Since making the GBP75mil disclosure in the March2015 report management have been curiously silent
on the understatement of the NAV. I have had to make two reasonable guesses at the latest fair value.
 
 
Guess 1
LXB is run by an external investment team. They have been incentivized to maximize the cash returns to
shareholders. The incentive is based on the Dec 31, 2015 NAV of GBP1.01 per share. The investment 
team will get 20% of any amount above 12% per annum. March 2017 is 15 months from Jan 2016 which
implies an NAV of GBP1.16 (GBP1.01*1.12*15/12) before the investment team begin sharing in the
profit.
 
The investment team have been working with these assets since 2009. Given their expert knowledge, it is
interesting that they were prepared to accept the GBP1.16 threshold before sharing in the profit. To me
this signals that the ultimate value could exceed GBP1.16, but, until I know more I am going to settle on
GBP1.16 as my base case valuation.
 
 
Guess 2
My second guess is much more optimistic.
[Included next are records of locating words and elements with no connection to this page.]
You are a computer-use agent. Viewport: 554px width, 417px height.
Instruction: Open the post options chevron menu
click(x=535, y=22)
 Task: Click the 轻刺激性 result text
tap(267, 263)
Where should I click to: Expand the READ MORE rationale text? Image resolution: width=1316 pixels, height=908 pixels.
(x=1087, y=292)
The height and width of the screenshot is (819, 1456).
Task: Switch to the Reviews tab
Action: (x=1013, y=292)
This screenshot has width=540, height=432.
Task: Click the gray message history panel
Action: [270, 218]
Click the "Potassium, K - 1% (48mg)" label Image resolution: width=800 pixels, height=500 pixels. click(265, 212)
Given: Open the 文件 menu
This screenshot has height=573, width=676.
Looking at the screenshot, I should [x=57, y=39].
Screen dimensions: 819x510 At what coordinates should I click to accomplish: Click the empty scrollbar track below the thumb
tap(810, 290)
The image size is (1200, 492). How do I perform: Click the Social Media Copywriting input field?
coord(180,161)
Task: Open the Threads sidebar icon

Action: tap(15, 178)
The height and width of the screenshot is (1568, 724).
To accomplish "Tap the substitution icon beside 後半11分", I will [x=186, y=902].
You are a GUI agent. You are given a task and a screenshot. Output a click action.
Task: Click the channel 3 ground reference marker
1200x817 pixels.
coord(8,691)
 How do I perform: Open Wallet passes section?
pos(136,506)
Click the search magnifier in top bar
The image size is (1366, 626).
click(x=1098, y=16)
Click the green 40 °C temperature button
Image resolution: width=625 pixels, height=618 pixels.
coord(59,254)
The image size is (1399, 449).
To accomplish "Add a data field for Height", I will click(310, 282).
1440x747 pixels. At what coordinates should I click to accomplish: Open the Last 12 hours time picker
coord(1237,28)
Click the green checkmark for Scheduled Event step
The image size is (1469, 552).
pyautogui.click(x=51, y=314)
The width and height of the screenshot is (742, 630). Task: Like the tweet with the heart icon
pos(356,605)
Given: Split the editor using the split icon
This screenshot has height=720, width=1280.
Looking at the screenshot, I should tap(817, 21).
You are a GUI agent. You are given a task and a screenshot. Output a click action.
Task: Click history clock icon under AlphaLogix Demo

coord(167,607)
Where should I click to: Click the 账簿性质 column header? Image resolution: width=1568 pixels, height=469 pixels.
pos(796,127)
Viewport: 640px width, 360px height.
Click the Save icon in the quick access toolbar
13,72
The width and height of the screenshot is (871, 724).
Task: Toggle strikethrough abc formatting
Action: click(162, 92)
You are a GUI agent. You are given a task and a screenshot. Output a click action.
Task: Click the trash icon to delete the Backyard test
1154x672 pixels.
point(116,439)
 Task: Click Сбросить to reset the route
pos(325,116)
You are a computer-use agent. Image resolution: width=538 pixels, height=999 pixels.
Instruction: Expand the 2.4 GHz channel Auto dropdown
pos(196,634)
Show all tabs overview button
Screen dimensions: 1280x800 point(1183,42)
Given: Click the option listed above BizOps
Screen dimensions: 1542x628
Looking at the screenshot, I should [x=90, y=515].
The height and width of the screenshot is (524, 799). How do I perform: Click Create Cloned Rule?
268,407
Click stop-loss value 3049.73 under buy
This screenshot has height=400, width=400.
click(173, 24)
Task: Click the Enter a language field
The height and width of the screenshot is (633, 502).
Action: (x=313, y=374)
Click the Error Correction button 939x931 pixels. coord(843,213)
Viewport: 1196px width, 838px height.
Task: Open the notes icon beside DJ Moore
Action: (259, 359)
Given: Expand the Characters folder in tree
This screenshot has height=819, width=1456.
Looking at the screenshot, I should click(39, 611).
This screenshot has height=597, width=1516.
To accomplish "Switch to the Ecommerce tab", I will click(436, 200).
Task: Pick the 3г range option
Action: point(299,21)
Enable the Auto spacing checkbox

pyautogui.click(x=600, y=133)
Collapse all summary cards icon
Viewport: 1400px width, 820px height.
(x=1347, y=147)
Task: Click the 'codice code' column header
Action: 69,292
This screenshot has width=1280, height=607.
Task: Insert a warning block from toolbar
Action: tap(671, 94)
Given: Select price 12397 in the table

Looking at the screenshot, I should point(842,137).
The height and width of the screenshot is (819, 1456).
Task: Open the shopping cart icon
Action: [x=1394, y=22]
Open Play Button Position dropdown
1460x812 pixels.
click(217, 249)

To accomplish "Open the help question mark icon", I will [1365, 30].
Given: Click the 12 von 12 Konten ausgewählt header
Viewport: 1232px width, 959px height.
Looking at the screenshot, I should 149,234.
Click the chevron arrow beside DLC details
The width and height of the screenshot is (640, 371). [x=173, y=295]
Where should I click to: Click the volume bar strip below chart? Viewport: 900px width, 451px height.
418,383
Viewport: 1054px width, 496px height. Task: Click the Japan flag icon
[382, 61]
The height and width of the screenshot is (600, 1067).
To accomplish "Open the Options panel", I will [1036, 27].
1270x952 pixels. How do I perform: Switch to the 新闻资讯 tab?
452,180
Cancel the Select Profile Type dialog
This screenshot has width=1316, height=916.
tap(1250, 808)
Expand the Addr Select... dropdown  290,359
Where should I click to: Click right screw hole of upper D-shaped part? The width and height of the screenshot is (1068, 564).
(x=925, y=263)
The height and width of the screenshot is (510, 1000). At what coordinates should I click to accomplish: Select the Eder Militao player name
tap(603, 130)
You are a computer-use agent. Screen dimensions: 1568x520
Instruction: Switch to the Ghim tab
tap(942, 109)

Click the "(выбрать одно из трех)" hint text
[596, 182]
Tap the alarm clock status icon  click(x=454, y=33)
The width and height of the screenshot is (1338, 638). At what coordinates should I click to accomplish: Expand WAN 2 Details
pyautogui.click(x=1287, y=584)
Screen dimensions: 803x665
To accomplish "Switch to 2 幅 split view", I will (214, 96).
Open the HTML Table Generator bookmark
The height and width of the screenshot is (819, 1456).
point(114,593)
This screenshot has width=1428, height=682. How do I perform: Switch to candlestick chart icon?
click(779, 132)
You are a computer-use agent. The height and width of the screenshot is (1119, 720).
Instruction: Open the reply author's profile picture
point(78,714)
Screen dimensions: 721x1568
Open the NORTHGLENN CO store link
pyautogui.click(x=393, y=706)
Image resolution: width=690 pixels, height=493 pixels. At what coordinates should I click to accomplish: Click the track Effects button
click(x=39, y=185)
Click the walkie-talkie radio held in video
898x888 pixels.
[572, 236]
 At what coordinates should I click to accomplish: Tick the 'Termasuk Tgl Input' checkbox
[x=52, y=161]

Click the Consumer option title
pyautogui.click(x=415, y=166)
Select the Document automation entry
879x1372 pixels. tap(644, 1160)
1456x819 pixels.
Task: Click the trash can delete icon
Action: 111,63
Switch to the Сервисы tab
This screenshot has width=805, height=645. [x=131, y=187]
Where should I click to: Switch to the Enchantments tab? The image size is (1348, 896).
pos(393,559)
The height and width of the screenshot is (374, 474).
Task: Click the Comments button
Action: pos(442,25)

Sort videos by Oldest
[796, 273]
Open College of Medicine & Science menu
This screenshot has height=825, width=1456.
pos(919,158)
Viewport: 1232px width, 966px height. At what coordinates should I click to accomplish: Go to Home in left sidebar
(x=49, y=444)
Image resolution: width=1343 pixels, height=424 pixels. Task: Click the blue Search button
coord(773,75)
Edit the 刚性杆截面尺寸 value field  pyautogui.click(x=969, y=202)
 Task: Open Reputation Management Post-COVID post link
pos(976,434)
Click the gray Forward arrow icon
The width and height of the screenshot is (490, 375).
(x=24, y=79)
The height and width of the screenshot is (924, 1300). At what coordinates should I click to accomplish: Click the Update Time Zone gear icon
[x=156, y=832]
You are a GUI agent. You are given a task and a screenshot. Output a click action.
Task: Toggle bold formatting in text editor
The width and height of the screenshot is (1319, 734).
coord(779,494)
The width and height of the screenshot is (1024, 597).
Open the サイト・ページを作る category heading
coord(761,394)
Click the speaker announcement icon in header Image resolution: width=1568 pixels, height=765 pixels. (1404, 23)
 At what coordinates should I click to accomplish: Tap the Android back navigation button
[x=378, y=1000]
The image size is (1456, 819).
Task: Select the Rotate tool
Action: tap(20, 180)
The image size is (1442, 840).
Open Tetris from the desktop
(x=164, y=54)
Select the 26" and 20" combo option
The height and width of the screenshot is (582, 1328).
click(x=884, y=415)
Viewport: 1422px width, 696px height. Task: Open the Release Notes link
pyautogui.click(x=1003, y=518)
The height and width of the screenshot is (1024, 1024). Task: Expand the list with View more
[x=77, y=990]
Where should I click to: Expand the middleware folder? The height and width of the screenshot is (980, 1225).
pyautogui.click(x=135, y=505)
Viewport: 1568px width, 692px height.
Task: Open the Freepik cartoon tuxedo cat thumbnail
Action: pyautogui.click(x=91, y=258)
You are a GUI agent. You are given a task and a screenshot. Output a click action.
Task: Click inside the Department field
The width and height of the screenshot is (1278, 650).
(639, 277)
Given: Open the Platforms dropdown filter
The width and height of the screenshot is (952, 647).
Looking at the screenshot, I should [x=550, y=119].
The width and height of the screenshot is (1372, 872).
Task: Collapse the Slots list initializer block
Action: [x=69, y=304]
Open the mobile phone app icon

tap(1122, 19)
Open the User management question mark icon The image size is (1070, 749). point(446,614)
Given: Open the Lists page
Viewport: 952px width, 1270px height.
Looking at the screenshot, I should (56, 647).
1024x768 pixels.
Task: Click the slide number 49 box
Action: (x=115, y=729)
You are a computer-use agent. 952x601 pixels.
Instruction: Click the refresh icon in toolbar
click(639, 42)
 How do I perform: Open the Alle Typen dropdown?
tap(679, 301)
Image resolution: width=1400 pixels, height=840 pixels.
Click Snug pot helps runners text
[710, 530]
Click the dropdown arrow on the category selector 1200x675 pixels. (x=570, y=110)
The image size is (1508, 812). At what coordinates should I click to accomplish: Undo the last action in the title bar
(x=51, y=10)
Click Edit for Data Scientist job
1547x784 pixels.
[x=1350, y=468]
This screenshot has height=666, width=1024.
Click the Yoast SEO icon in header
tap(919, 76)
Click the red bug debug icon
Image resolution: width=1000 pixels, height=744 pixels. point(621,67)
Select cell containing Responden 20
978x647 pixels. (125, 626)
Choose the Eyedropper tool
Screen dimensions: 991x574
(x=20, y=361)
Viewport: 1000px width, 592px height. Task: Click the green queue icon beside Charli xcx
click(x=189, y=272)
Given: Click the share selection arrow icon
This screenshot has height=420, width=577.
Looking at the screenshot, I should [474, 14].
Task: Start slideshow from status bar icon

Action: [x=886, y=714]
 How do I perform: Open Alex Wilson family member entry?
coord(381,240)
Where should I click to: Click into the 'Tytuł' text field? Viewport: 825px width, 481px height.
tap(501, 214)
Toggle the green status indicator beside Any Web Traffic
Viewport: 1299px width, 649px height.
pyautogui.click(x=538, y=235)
Assuming the GBP75mil management guidance still holds,
then, the NAV jumps from GBP189mil to GBP264mil or GBP1.44 (183.6mil shares in issue). But,
remember the investment manager will take 5.6p leaving GBP1.384 for shareholders.
This implies a 38.4p profit on a 62p investment.
 
This sounds too good to be true, and, anyway, how can you believe management? Actually, if one reads through
the annual reports it is difficult not to be impressed by managements achievements. Getting planning permission in the UK is an impossible task.
LXB management got permission, completed developments and let the properties despite  a very tough
trading environment.
 
However, I am reluctant to pin my hopes on this valuation because there will be a rush to sell and some of the
developments will have to be sold even though they are not incomplete.
 
 
Risk
 
LXB plan to sell the Greenwhich and Sheppery properties in the summer 2015. The Stafford and Sutton
properties should be sold by the end of the year as these developments only complete later in 2016
 
Obviously, a downturn in UK retail properties is a risk end then there is Brexit .
 
These risks are easy to hedge with a basket of listed UK retail focused REITS (eg INTU, HMSO)
 
 
Conclusion
 
In general management have generally been successful at acquiring, gaining planning permission,
constructing, letting and then selling property developments. The tail end of the development pipeline is
completing and there is an opportunity to exploit the weaknesses in the IFRS valuations without risking much downside.
 
There is also the option to lock in the potential upside by shorting UK REITS to protect against any macro
weakness in the retail property sector.
 
 
 
Appendix
 
I have listed the properties in the Appendix as there is not much detail on the individual valuations.
Management want to keep the details private in order not to compromise the immanent disposals.
 
 
Properties SQF Homes Completion Notes
Rushden          494,325   oct16 sold for GBP65mil, May16
Greenwhich Brocklebank          160,356   autumn-16 sold for GBP22.8mil, Dec2015
Greenwhich B&Q            93,500   complete expect to sell summer2016
Sheppy Phase2            89,276   complete expect to sell summer2016
Sutton            27,000   sep16 expect to sell eoy
Stafford-Kingsmead            88,343   summer16 expect to sell eoy
Stafford-Retail+Leisure          269,529   summer16 expect to sell eoy
Ayr          151,686                  750 2018 ???
Truro, Higher Newham   155   ???
Truro,Threemilestone            78,000

435      

  ???
 
 
 
 
 
 
 
 
 
 
 

 

I do not hold a position with the issuer such as employment, directorship, or consultancy.
I and/or others I advise do not hold a material investment in the issuer's securities.

Catalyst

Catalyst
 

 

The main catalyst is the publication of the March 2016 financials (early august). I expect LXB to show growth in nav.
 
Further asset sales and cash distributions.